Re: [lmi] Best way to integrate PCRE

lmi
[Date Prev][Date Next][Thread Prev][Thread Next][Date Index][Thread Index]
Re: [lmi] Best way to integrate PCRE

From:	Greg Chicares
Subject:	Re: [lmi] Best way to integrate PCRE
Date:	Fri, 27 Aug 2021 16:21:44 +0000
User-agent:	Mozilla/5.0 (X11; Linux x86_64; rv:78.0) Gecko/20100101 Thunderbird/78.13.0
On 8/21/21 6:37 PM, Vadim Zeitlin wrote:
> On Wed, 28 Jul 2021 19:45:30 +0000 Greg Chicares <gchicares@sbcglobal.net> 
> wrote:
> 
> GC> On 2021-07-28 18:45, Vadim Zeitlin wrote:
> GC> > On Wed, 28 Jul 2021 16:10:34 +0000 Greg Chicares 
> <gchicares@sbcglobal.net> wrote:
> GC> 
> GC> [...simply withdraw support for msw builds of 
> 'test_coding_rules{EXE_EXT}'...]
> GC> 
> GC> >  Note that this will also require making parts of makefiles conditional 
> on
> GC> > the target host, which wasn't the case so far.
[...]
> GC> That doesn't change the decision, strategically. Tactically, I'd favor
> GC> a minimalist approach along the lines of this untested patch:
> GC> 
> GC> --------8<--------8<--------8<--------8<--------8<--------
[...abbreviated]
> GC> +  ifeq (x86_64-pc-linux-gnu,$(LMI_TRIPLET))
> GC> +    default_targets += \
> GC> +      test_coding_rules$(EXEEXT) \
> GC> +
> GC> +  endif
> GC> -------->8-------->8-------->8-------->8-------->8--------
> 
>  Thanks for this idea! I've followed it initially but, after much
> toing-and-froing, finally decided to use a different approach: I still
> always build test_coding_rules${EXEEXT}, but it just outputs an error if
> it's built under MSW.
> 
>  I believe this is the best solution because
> 
> - It results in more clear error under MSW if something attempts to run
>   test_coding_rules there.
> 
> - It avoids any possibility of breaking something else because
>   test_coding_rules executable is not available when it's supposed to be.
> 
> - It still allows to build the fully functional version under MSW by simply
>   predefining LMI_HAS_PCRE if you do have PCRE library there.
> 
> but please let me know if you disagree before I submit my patch.

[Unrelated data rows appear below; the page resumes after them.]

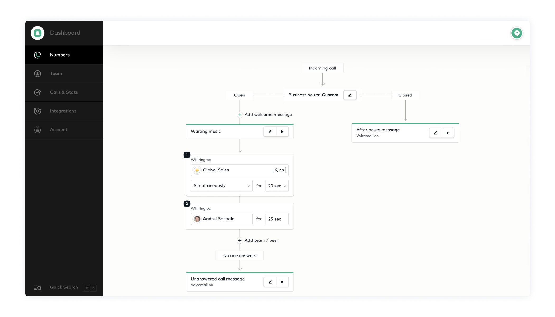The height and width of the screenshot is (317, 555).
Task: Click the play icon for Unanswered call message
Action: (282, 282)
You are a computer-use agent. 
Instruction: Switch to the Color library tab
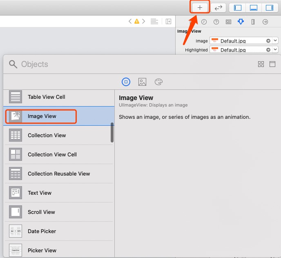click(x=158, y=82)
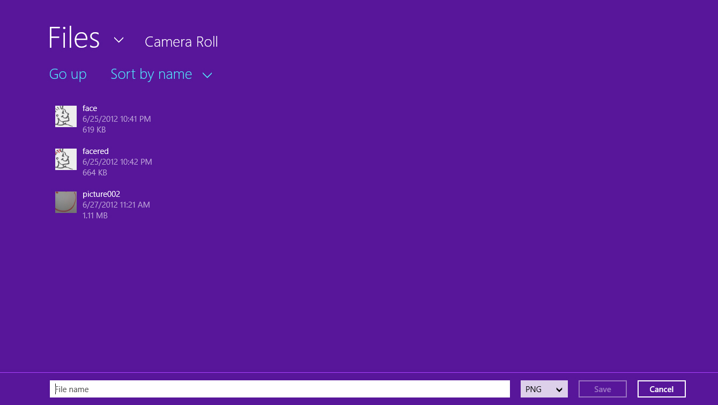
Task: Click the Camera Roll folder label
Action: pos(181,42)
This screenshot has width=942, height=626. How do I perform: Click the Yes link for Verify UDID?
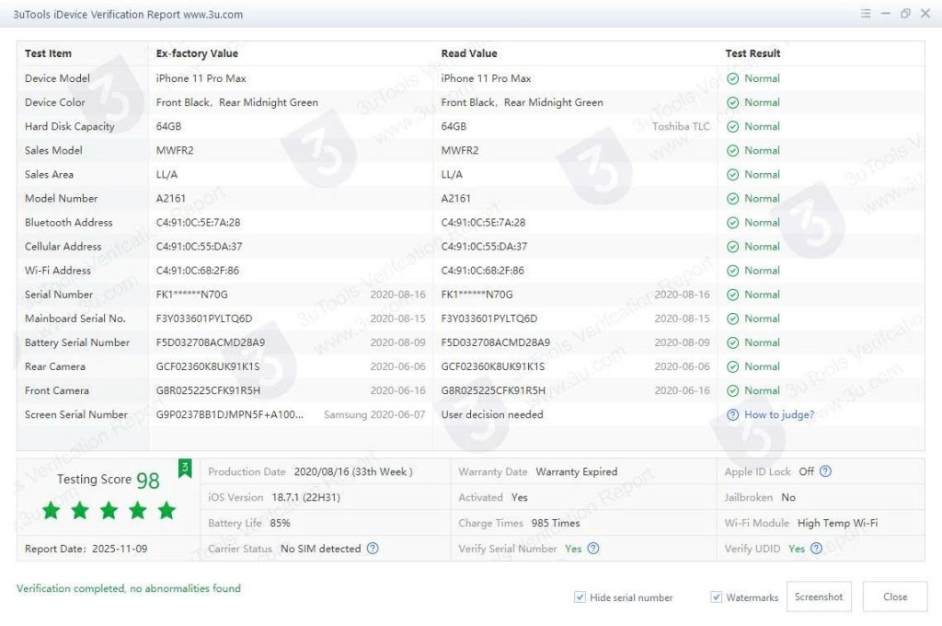pos(796,549)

I'm not as close to this as you are, so it's hard for me to say
whether one strategy or another is better. But I can speak in
terms of outcomes. For instance:

> GC> We'd also need to change 'hooks/pre-commit', e.g. (untested):
> 
>  With my solution above this is not necessary any more as it would run and
> just output an error under MSW.

Then I guess it might simply emit a message like:
  "'test_coding_rules' not implemented for msw."
That's okay with me if I deliberately try to run it under msw.
But of course I wouldn't want that outcome otherwise. Let me
try to say that more precisely:

(1) In this scenario:

  $ LMI_COMPILER=gcc ; LMI_TRIPLET=i686-w64-mingw32    ; . 
/opt/lmi/src/lmi/set_toolchain.sh
  $ $make test_coding_rules.exe

if I get a useless binary that only says "not implemented",
that's okay.

(2) In a scenario where I may have done this several months ago:

  $ LMI_COMPILER=gcc ; LMI_TRIPLET=i686-w64-mingw32    ; . 
/opt/lmi/src/lmi/set_toolchain.sh

and then, having forgotten about that, I do this:

  $ make $coefficiency check_concinnity 2>&1 |less -S -N

then I want a concinnity check, not a "not implemented" message.

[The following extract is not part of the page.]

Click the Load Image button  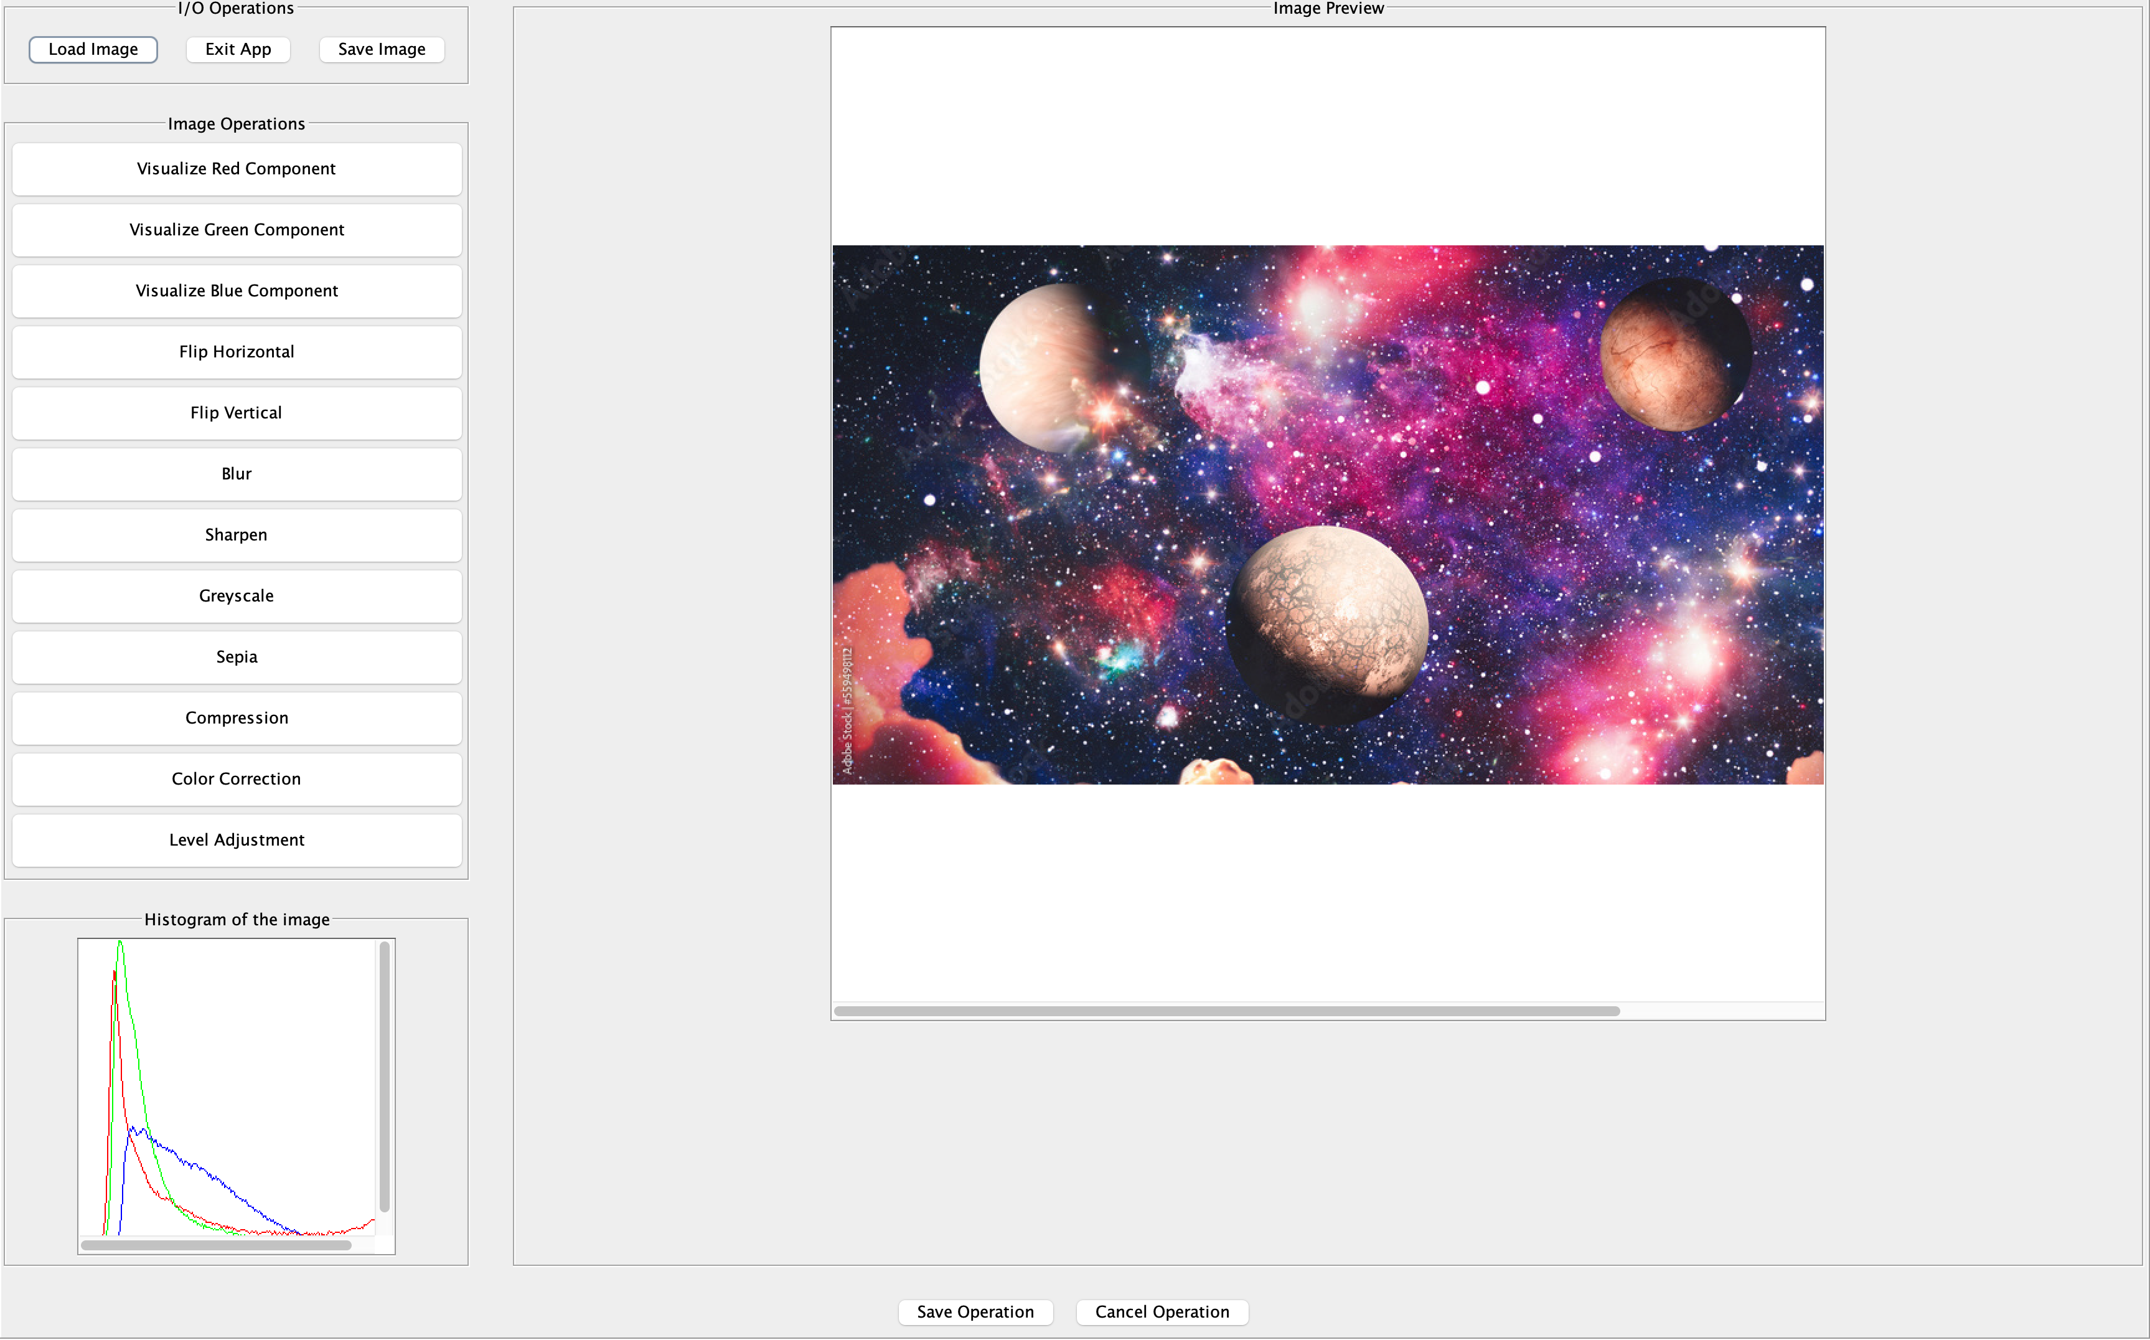[93, 50]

How could that be accomplished? IIRC, years ago we did that for
$(XMLLINT). Grepping for that, I find ('grep' output indented):

  posix_fhs.make:XMLLINT := xmllint

pc-linux-gnu: Just use the system binary.

  msw_cygwin.make:XMLLINT := $(localbindir)/xmllint

cygwin: Use a locally-built binary. The idea was that we always
build libxml anyway, obtaining this as a convenient by-product;
but we either don't have a system binary for it, or that system
binary might be out of date.

  msw_generic.make:#   XMLLINT := $(PERFORM) $(localbindir)/xmllint
  msw_generic.make:    XMLLINT := xmllint
  
"generic" (meaning 'wine', I guess): We have an architecture-specific
build already, but we choose not to use it--IIRC, because the debian
binary is faster.

Just now I looked for "architecture-independent" in FHS-3.0 (FWIW)
and it looks like only /usr/share and /usr/local/share are
designated that way--but they seem to be intended for data.
As for binaries, if I type
  $ grep
I expect to get the operating system's 'grep', say, '/bin/grep';
that's the kind of behavior I want to achieve--i.e., if I type
  $ make $coefficiency check_concinnity
then I just want a concinnity test: if it's identical for all
architectures, that's okay, because its outcome shouldn't vary by
architecture anyway. I guess the place to install that is
  $(prefix)/bin
unless we want to add a new directory for such things, e.g.
  $(prefix)/sbin
for binaries built with one and only one "dominant" architecture.

(If we like both of those, I'd actually prefer $(prefix)/sbin/
because it wouldn't be obliterated by 'make uninstall'. It could
be objected that 'sbindir' should be the architecture-dependent
  $(exec_prefix)/sbin
to which I would reply that we could use an idiosyncratic
directory, say:
  # dominant-architecture binaries to be used always
  xbindir := $(prefix)/xbin
which we'd add to $PATH in all applicable scripts and makefiles.)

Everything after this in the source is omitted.